In failing to distinguish between advocacy of forcible overthrow as an abstract doctrine and advocacy of action to that end, the District Court appears to have been led astray by the holding in Dennis [ v. United States (1951)] that advocacy of violent action to be taken at some future time was enough. It seems to have considered that, since "inciting" speech is usually thought of as something calculated to induce immediate action, and since Dennis held advocacy of action for future overthrow sufficient, this meant that advocacy, irrespective of its tendency to generate action, is punishable, provided only that it is uttered with a specific intent to accomplish overthrow. In other words, the District Court apparently thought thatDennis obliterated the traditional dividing line between advocacy of abstract doctrine and advocacy of action.

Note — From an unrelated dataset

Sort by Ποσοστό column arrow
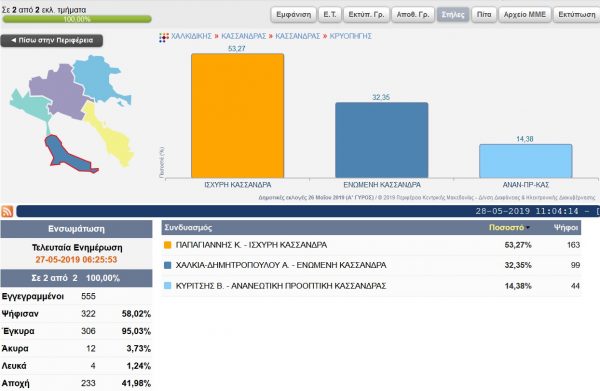 point(528,228)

This misconceives the situation confronting the Court in Dennis and what was held there.... The essence of the Dennisholding was that indoctrination of a group in preparation for future violent action, as well as exhortation to immediate action, by advocacy found to be directed to "action for the accomplishment" of forcible overthrow, to violence as "a rule-or principle of action," and employing "language of incitement," ... is not constitutionally protected when the group is of sufficient size and cohesiveness, is sufficiently oriented towards action, and other circumstances are such as reasonably to justify apprehension that action will occur. This is quite a different thing from the view of the District Court here that mere doctrinal justification of forcible overthrow, if engaged in with the intent to accomplish overthrow, is punishable per se under the Smith Act. That sort of advocacy, even though uttered with the hope that it may ultimately lead to violent revolution, is too remote from concrete action to be regarded as the kind of indoctrination preparatory to action which was condemned in Dennis. As one of the concurring opinions in Dennis put it: "Throughout our decisions there has recurred a distinction between the statement of an idea which may prompt its hearers to take unlawful action, and advocacy that such action be taken."... There is nothing in Dennis which makes that historic distinction obsolete....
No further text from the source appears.